SG-BBM-Trainer Hartmut Mayerhoffer war zufrieden: "Das war ein verdienter Sieg für uns. Wir hatten von Anfang an den Fokus, und die leichten Gegenstoßtore helfen uns, gut ins Spiel zu kommen. Ich bin zufrieden mit meiner Mannschaft. Aber es ist nicht so, dass wir als Tabellendritter hier zum Vorletzten fahren und den dominieren, wir müssen für jeden Sieg kämpfen. Und wenn du Neuhausen Lunte gibst, dann kann hier ein Feuer entstehen. Das haben wir aber geschafft, dies nicht entstehen zu lassen."

In der Tat. Die drei Ex-Bundesligaspielerinnen der Metzinger TusSies, Patricia Stefani, Alexandra Kubasta und Barbara Balogh (mit ihrem einjährigen Nachwuchs auf dem Arm) konnten gestern Abend nicht als Glücksbringerinnen dienen und für den TVN sieht die Lage im Abstiegskampf immer prekärer aus.

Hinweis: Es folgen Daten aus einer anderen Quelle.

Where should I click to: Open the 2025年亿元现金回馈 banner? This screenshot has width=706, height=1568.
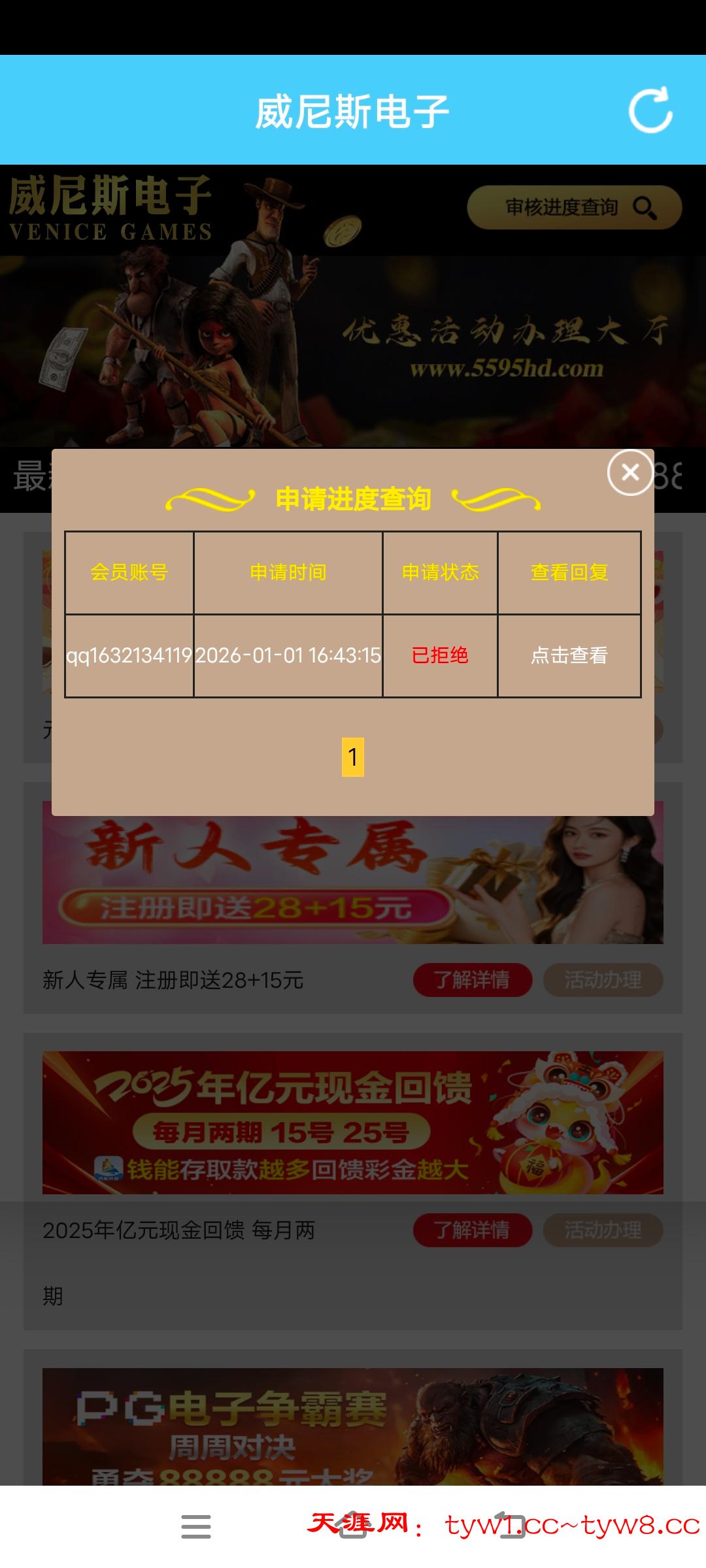pyautogui.click(x=353, y=1122)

Bietigheim hingegen bleibt oben bei der Musik.

So spielten sie

TV Neuhausen - SG BBM Bietigheim 27:34

TV Neuhausen: Becker, Rebmann - Stüber (1), Stahl (n.e.), Wahl (1), D. Reusch (2), Schoch (6), Klingler, Keupp (2), Michalik, J. Reusch (2), Predragovic (5/2), Bornemann (8).

SG BBM Bietigheim: Edvardsson, Ebner - Haller (1), Rentschler (1), Dahlhaus (4), Schäfer (10/7), Schmidt, Babarskas (7), Barthe (2), Asmuth (1), Scholz (1), Döll (1), Emrich (3), Emanuel (3).

Siebenmeter: 2/4 (Michalik 0/1, Predragovic 2/3) - 7/7 (Schäfer 7/7).

Zeitstrafen: Schoch (2), Klingler, J. Reusch - Dahlhaus (2), Barthe (1), Emanuel (1).

Schiedsrichter: Christian Hannes/David Hannes (Reichshof/NRW).